Di sisi lain, menurut Susan, bila kita sedang melakukan pekerjaan yang memerlukan ketelitian -misalnya menyunting naskah, merencanakan proyek, atau memeriksa keuangan -justru akan lebih tepat bila kita sedang 'mengidap' emosi negatif. Kesimpulannya, bila suasana hati sedang riang, kita cenderung lebih kreatif tapi lebih mudah melakukan kesalahan. Sebaliknya, bila sedang sedih, kita cepat mengenali kesalahan namun sulit menemukan solusi kreatif.
Setelah membuktikan besarnya dampak emosi pada pekerjaan, Susan menganjurkan agar kita membuang pemikiran bahwa semua emosi bersifat merugikan, tidak logis, dan harus disingkirkan jauh-jauh dari tempat kerja, termasuk dari proses pengambilan keputusan.

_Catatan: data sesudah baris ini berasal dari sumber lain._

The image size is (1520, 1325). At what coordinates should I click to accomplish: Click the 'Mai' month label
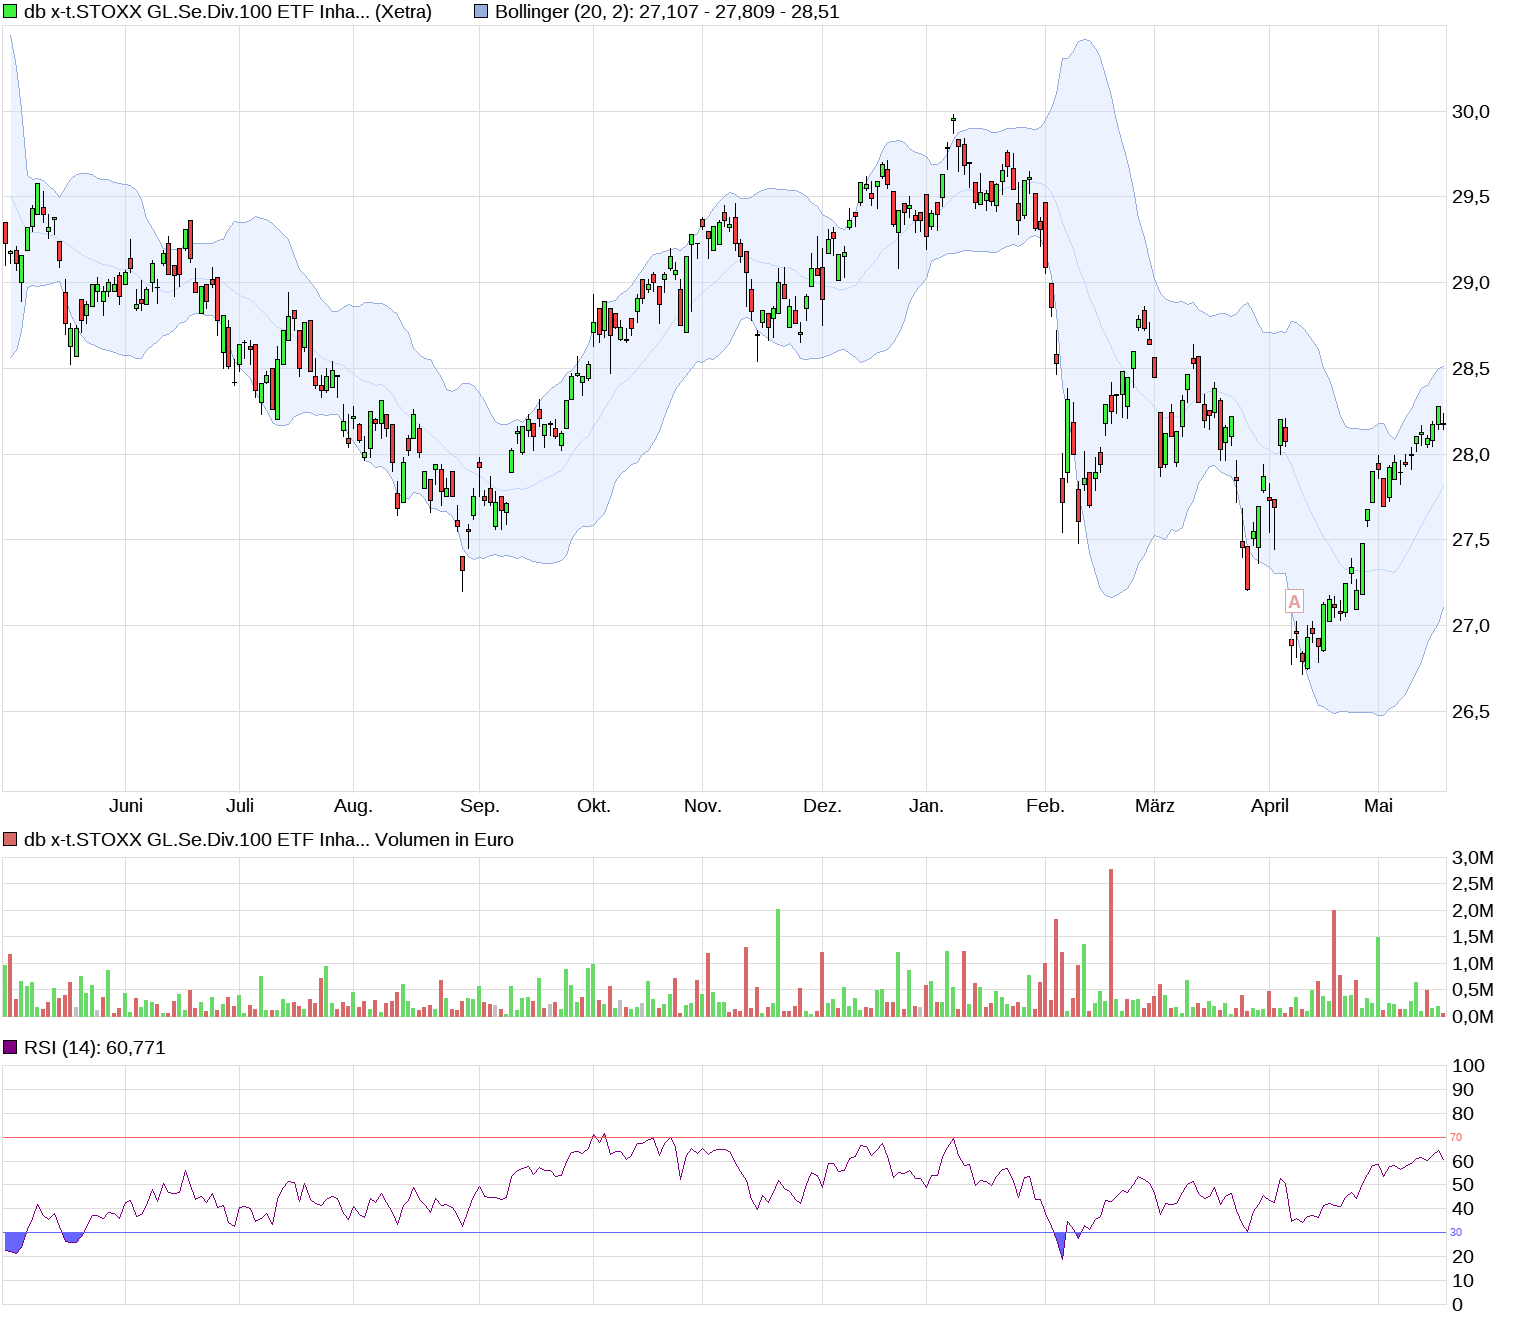tap(1378, 806)
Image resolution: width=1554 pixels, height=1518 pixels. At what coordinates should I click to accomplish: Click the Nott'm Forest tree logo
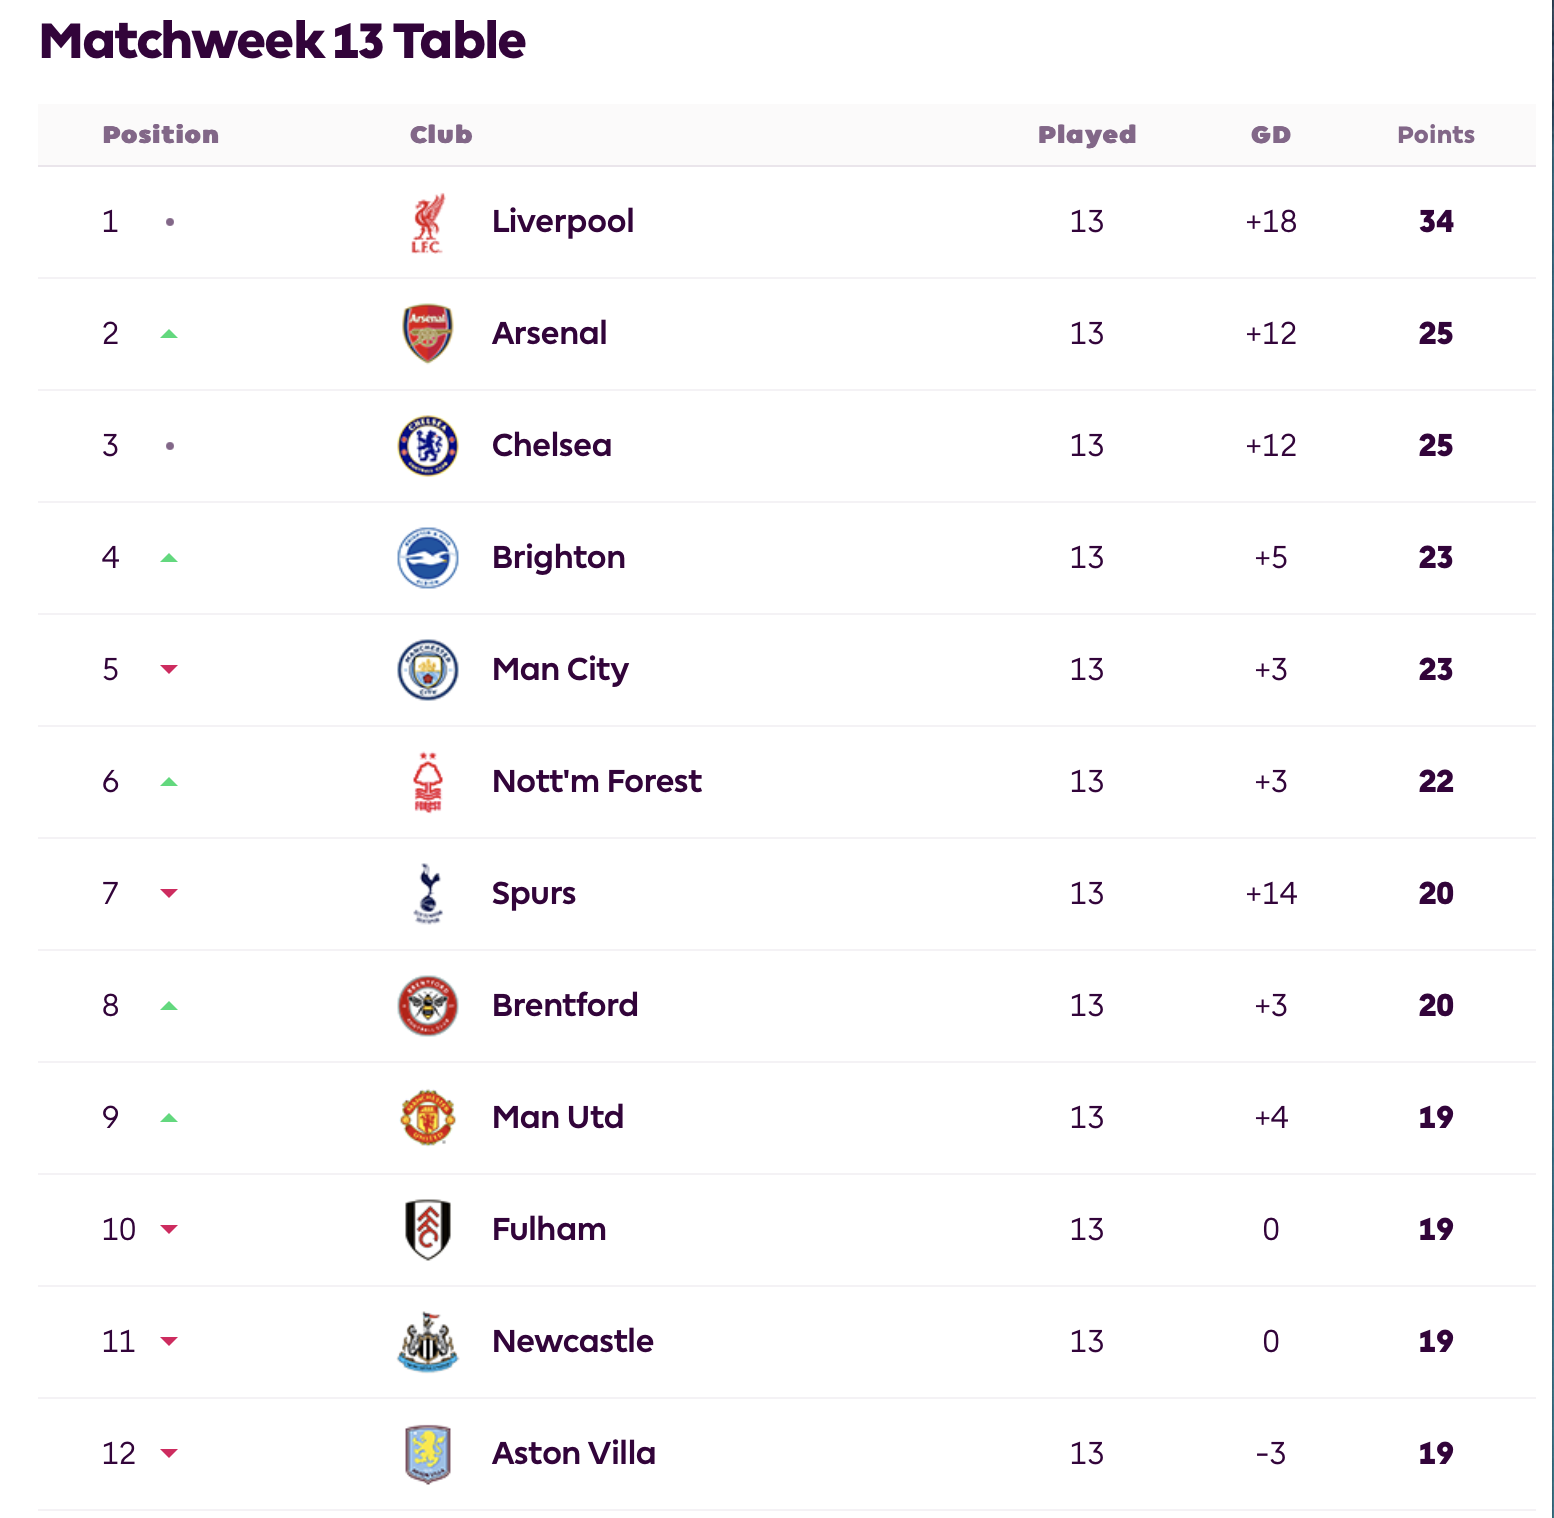pyautogui.click(x=428, y=782)
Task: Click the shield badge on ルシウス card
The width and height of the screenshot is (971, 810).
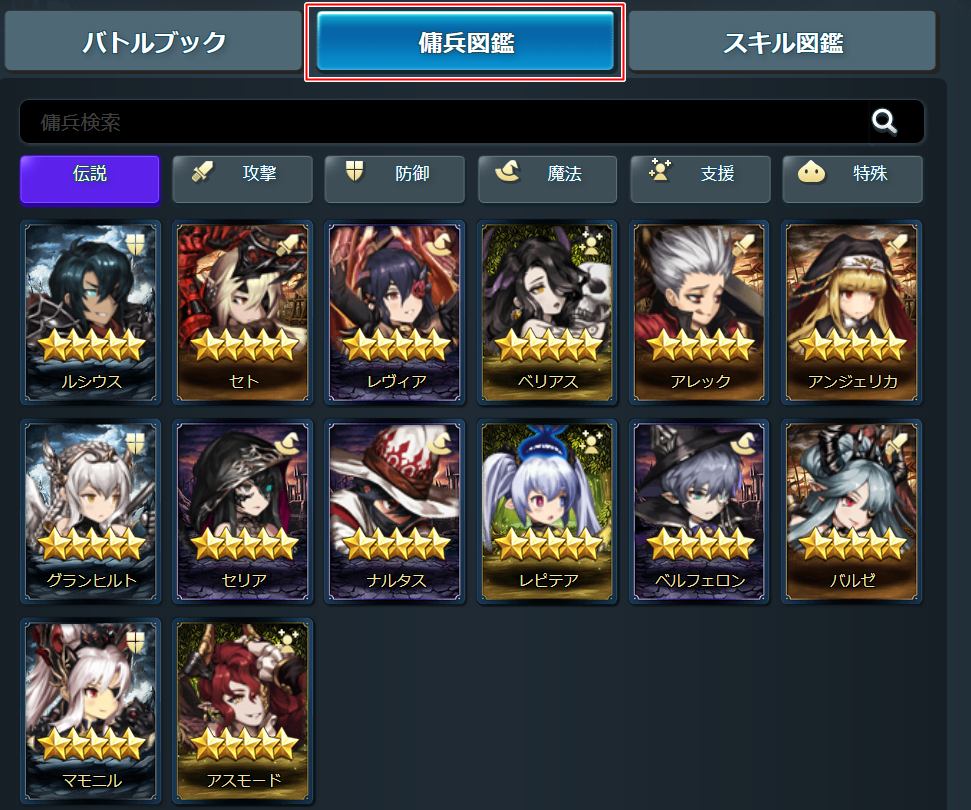Action: click(135, 244)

Diakui Susan, sebagian wanita cenderung mudah terjebak dalam emosi, berlama-lama memikirkan segala sesuatu, sehingga mempengaruhi kemampuan mereka untuk mengambil tindakan. Untuk itu Susan mengingatkan para wanita manajer agar memusatkan perhatian pada dua hal ini: solusi jangka pendek dan hasil jangka panjang. Contohnya, melampiaskan kemarahan pada pasangan atau bawahan di kantor mungkin merupakan solusi jangka pendek yang oke, tapi bila hasil jangka panjangnya tidak dipikirkan justru bisa celaka.
Jadi sebaiknya begini saja: pecahkan masalah dengan mengikutsertakan perasaan, tapi lakukan dengan cerdas!
Dalam artikelnya berjudul 'Take Your Emotion to Work', Susan menekankan, bahwa emosi justru penting dalam pekerjaan. Riset tentang emosi membuktikan, suasana hati yang berbeda-beda berguna untuk menyelesaikan tugas yang berbeda-beda pula. Dia memberi contoh, suasana hati yang santai dan riang biasanya menghasilkan pemikiran yang kreatif. Bukankah ide-ide kreatif sering muncul ketika kita sedang berlibur atau dalam suasana hati yang relaks?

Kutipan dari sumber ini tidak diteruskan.